▶ [PROVIDED RECORDS]:
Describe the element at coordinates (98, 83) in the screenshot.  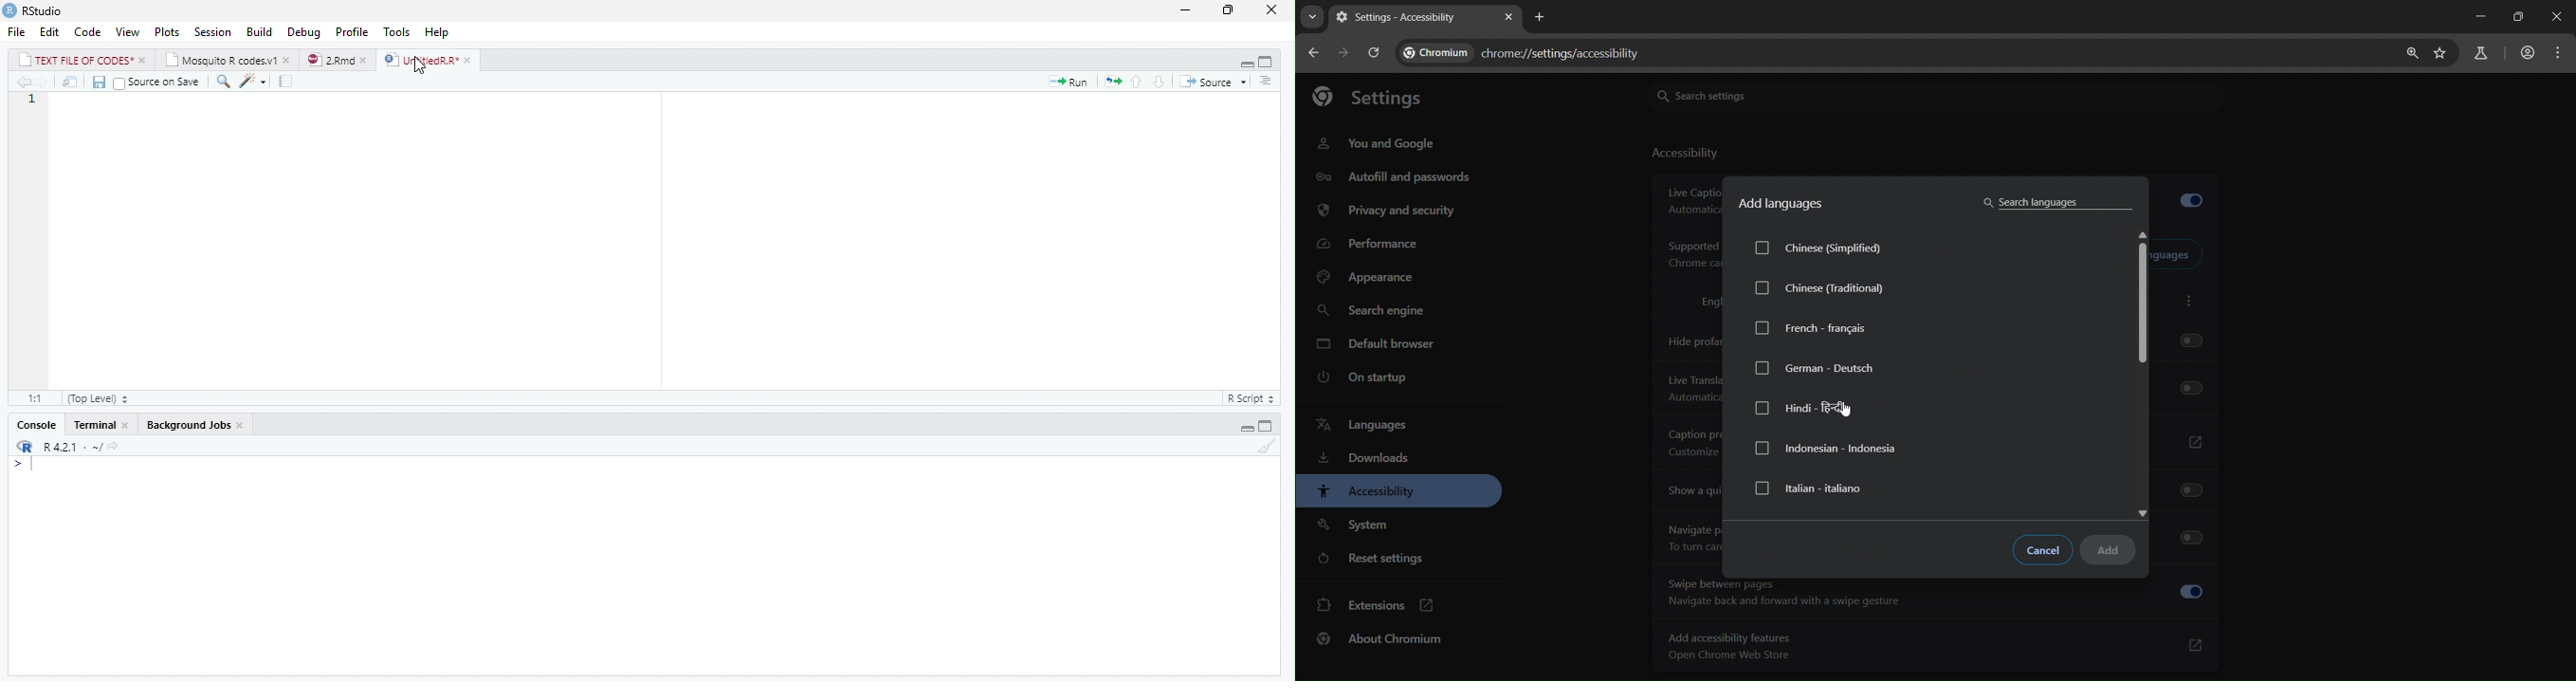
I see `Save` at that location.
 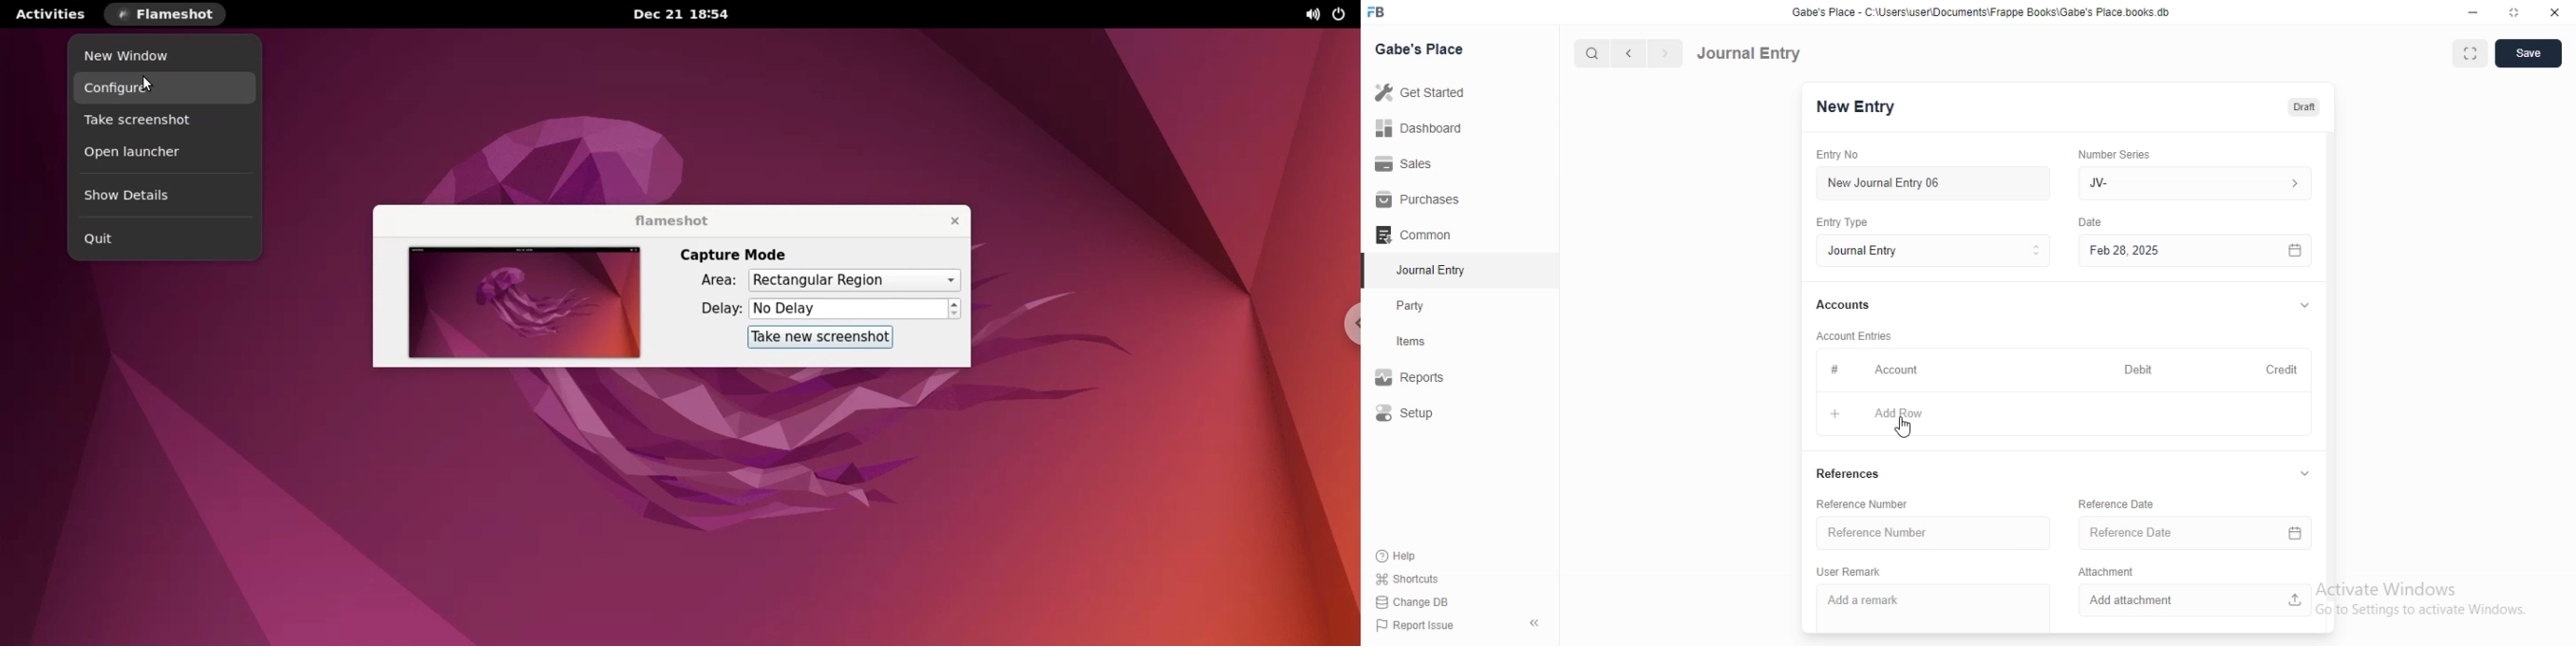 I want to click on ‘Number Series, so click(x=2125, y=152).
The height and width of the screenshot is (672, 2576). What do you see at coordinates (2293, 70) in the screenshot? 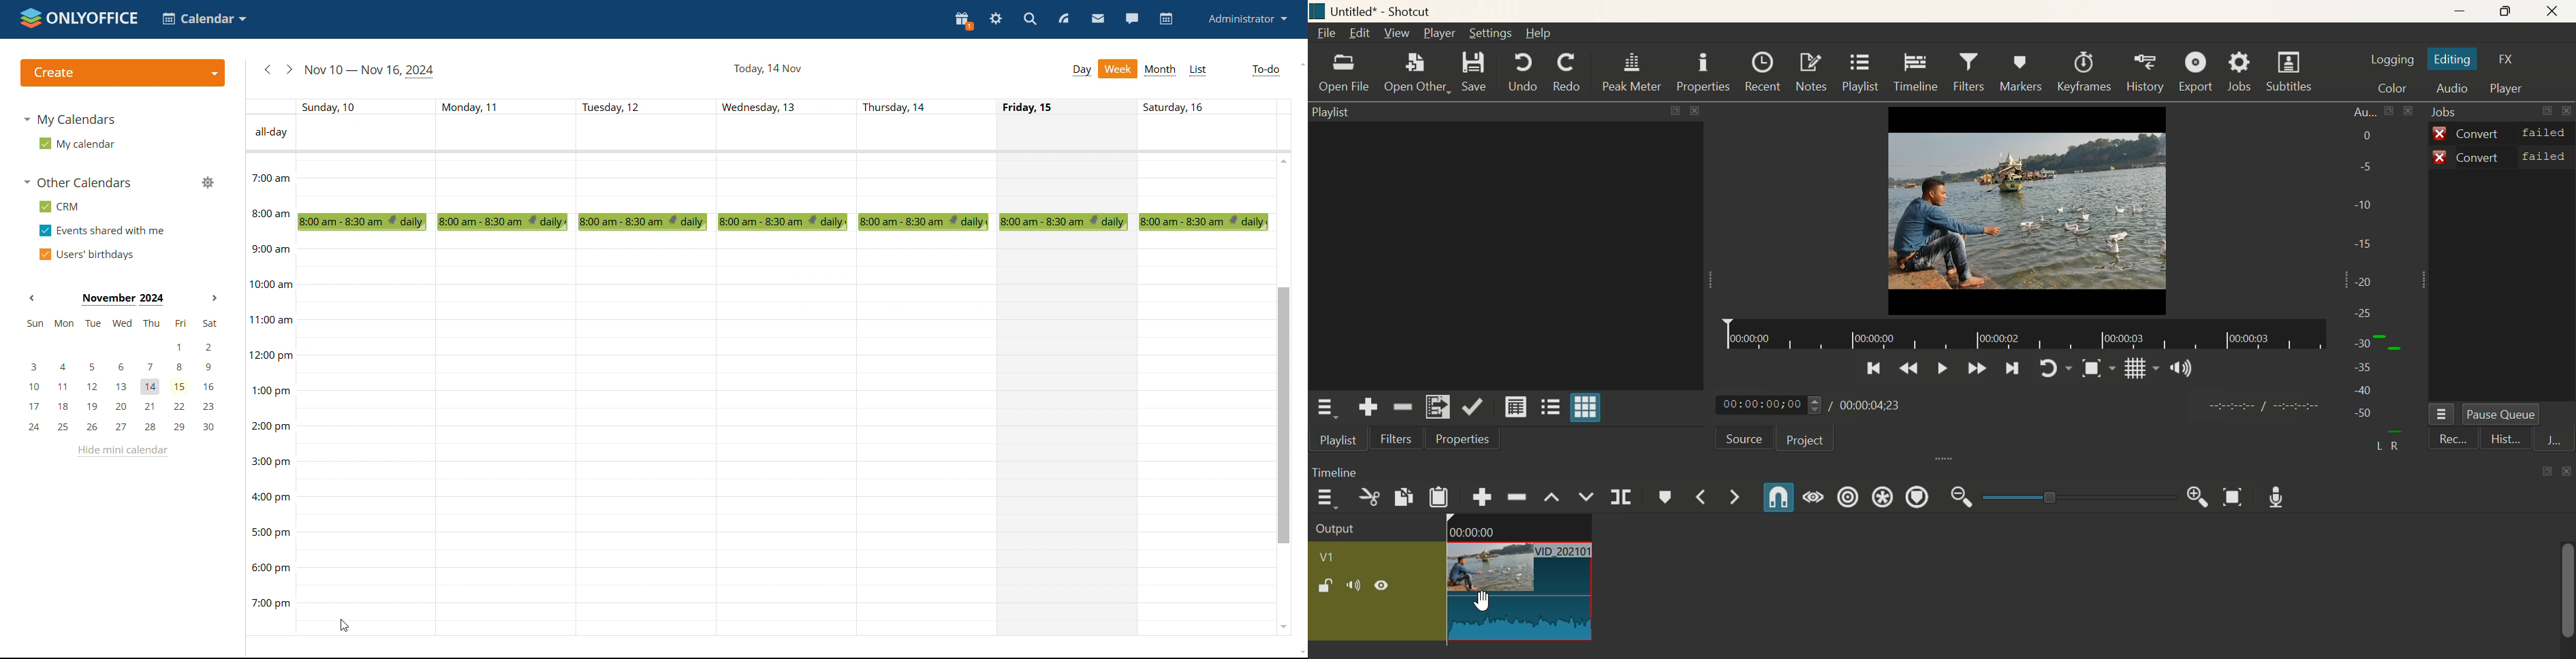
I see `Subtitles` at bounding box center [2293, 70].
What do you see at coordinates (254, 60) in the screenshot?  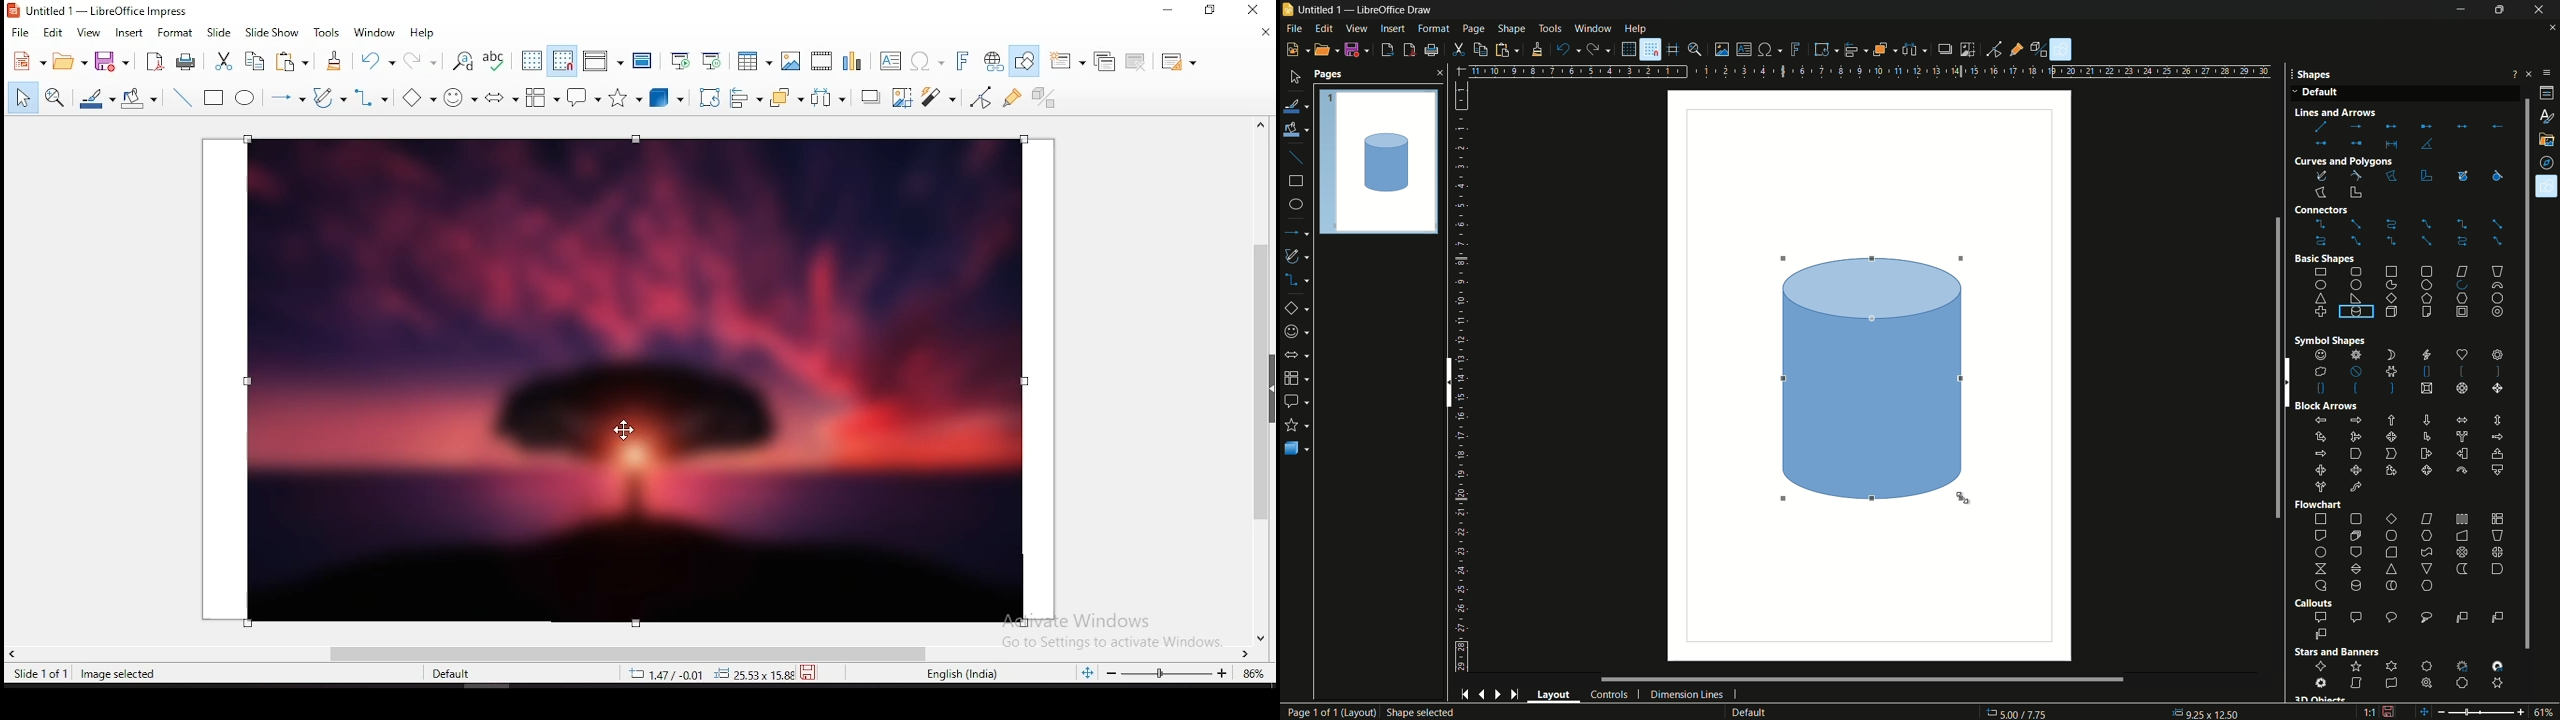 I see `copy` at bounding box center [254, 60].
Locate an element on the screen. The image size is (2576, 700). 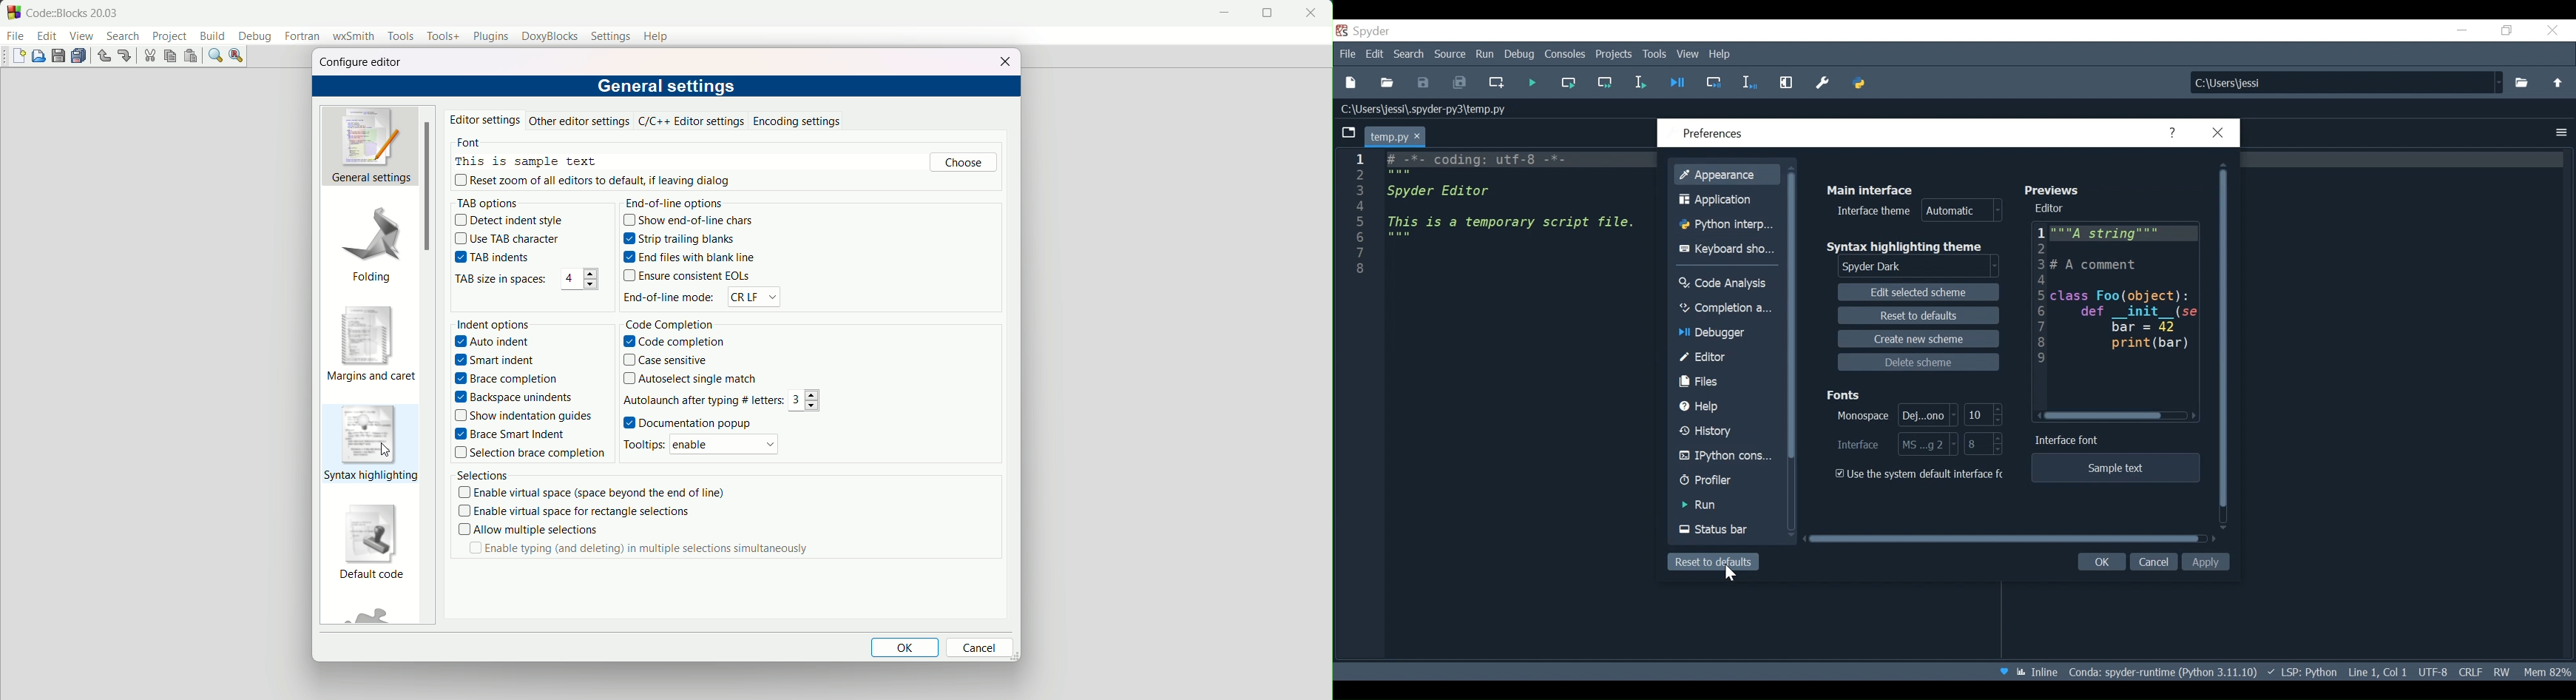
encoding settings is located at coordinates (797, 121).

▶ [TASK OBJECTIVE]: Output as a JSON list of strings, one per line with blank lines omitted, the lines of the listing starting with the line that contains "Locate an element" and going on through the end of the listing, leaving out the pictures.

▶ [SOLUTION TO THIS PROBLEM]:
[
  "Locate an element on the screen. The image size is (2576, 700). ",
  "encoding settings is located at coordinates (797, 121)."
]